-------- Supplied text
JJM In your book Speaking Freely, you write about being invited by a pro-life group that was made up primarily of Republicans …
NH Yes, that was outdoors in a field, for some reason. Ronald Reagan was the president at the time, and he had cut the funds for the Women, Infants and Children program that provided sustenance for pregnant women, and I pointed out to the audience that this was hardly something someone who claimed to be pro-life should be doing. There were rumblings of dissent from the crowd, and some even began to advance on the makeshift stage. As I wrote in the essay, I told the guy next to me that I really didn’t think that I wanted to turn this mission into something that would lead to my demise.
JJM The idea of egalitarianism is clearly a major part of who you are. You are in constant pursuit of fairness, yet jazz was hardly an egalitarian business. Was that a major source of frustration for you?
NH What do you mean?
JJM For example, inequities in the way black musicians were paid.
NH Oh, yes. When I got to the New York office of Downbeat in 1953, I heard all kinds of stories from black musicians, about how they would, for example, sign a contract and receive their advance, which would be the only payment they ever saw. It became quite evident to me that bias existed throughout the music business. The artist manager John Levy, who managed the careers of people like George Shearing and Cannonball Adderley, wrote in his book about how there were often two kinds of contracts — a black contract and a white contract.
JJM Cannonball once said that he wanted to stay away from record companies who had a “plantation owner’s attitude toward black musicians.”
NH Yes, that’s right.
JJM You had a record company, Candid Records. During that time did you have an idea that you would be able to pay the musicians more equitably than the other record companies?
NH No. Candid was an offshoot of Cadence Records, which was owned by Archie Bleyer, a musician who had the band on the Arthur Godfrey Show. He decided that since he was making so much money with pop music stars, he owed it to the music to have a jazz label, and he asked me to run it. I had complete control of the label. I don’t think Archie liked a lot of the stuff that we did, but he kept out of it until his income from Cadence dropped, which is when he put an end to Candid. But, to answer your question, we paid whatever the musicians commanded from their managers or their booking agents. We never had a different lower scale for any musician.
JJM So, it isn’t like Candid pursued a different method for paying musicians …
NH No, nothing like that. Also, I was the kind of A&R man who let the leader make the decisions on who to hire and what to play. My main function was to keep the times and to send out for beer and sandwiches. Only once in a while, when a date would get stalled, I would go into the studio and softly suggest that maybe we should try to play some blues. That almost always worked, and sometimes the piece became one of the cuts on the disc.
----------------
-------- Entries provided
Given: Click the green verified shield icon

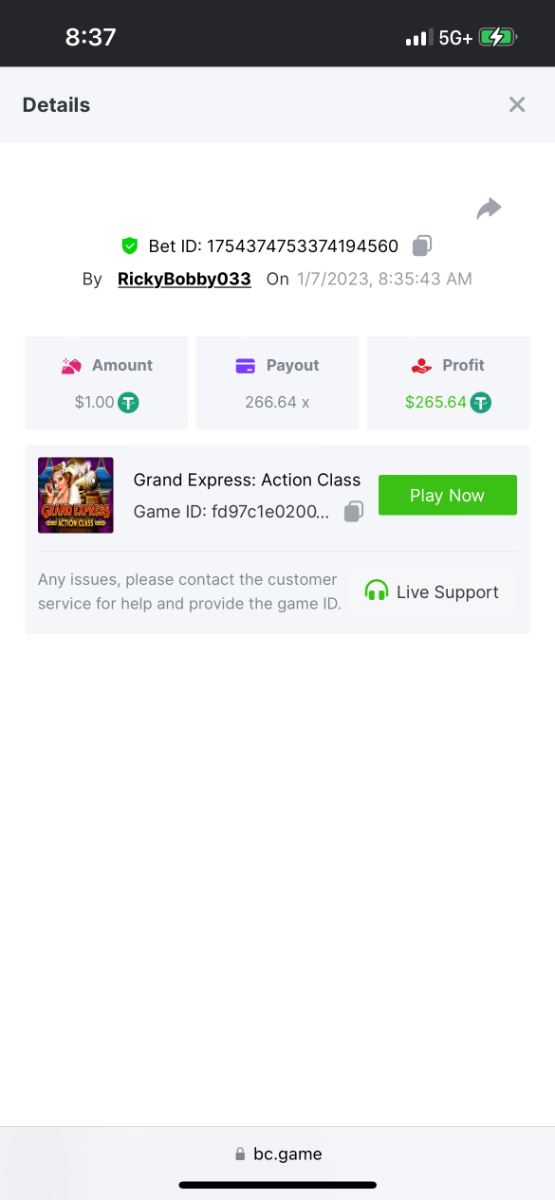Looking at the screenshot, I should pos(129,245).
----------------
-------- Entries provided
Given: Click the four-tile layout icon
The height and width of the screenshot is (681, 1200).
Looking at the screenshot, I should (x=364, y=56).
----------------
-------- Entries provided
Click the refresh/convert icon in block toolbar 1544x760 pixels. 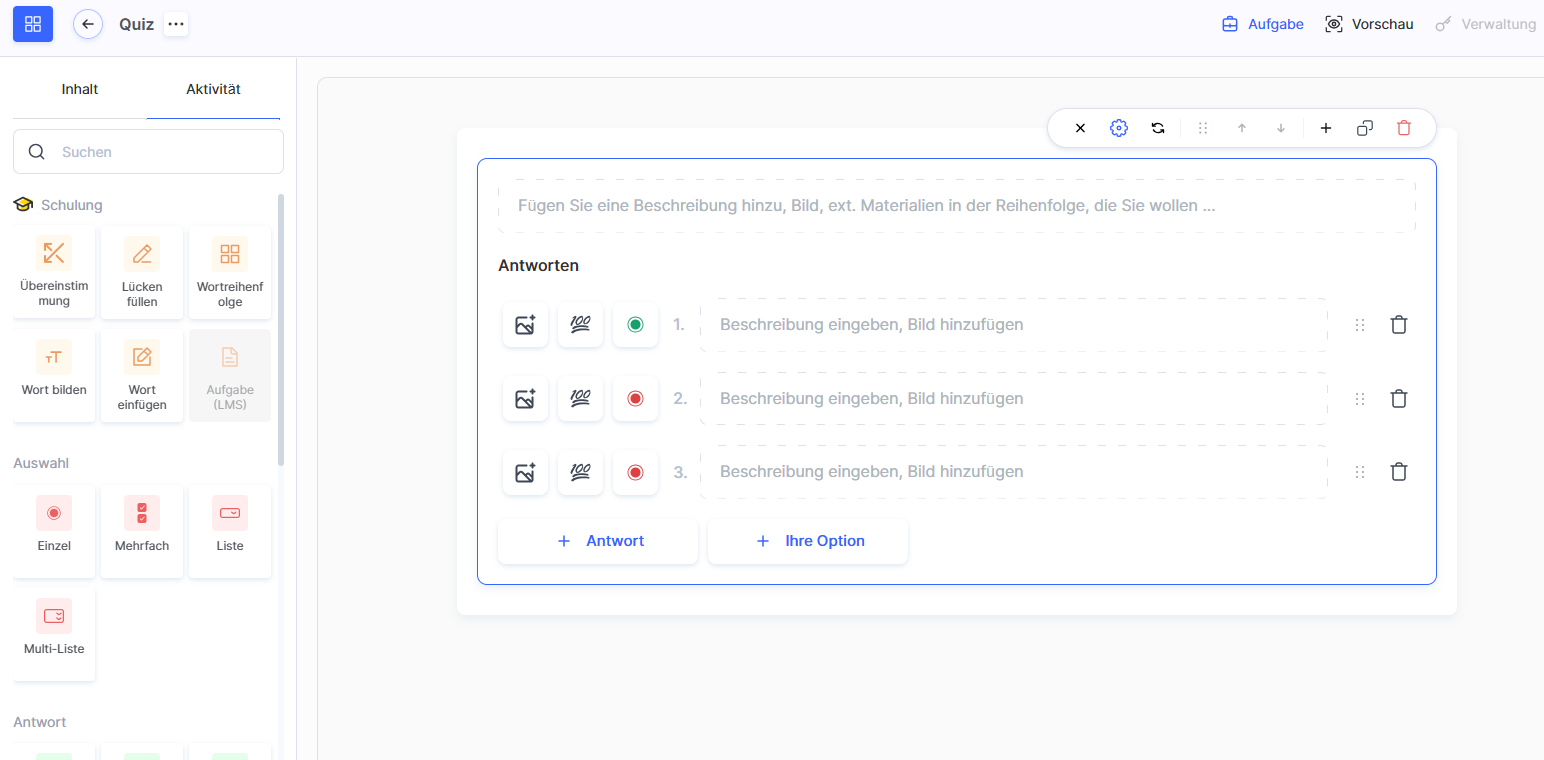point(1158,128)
----------------
> _Problem_
Return, word for word, the stretch of the interview that runs from "JJM So, it isn’t" up to and including "on the disc.".

> _Result of this exercise_
JJM So, it isn’t like Candid pursued a different method for paying musicians …
NH No, nothing like that. Also, I was the kind of A&R man who let the leader make the decisions on who to hire and what to play. My main function was to keep the times and to send out for beer and sandwiches. Only once in a while, when a date would get stalled, I would go into the studio and softly suggest that maybe we should try to play some blues. That almost always worked, and sometimes the piece became one of the cuts on the disc.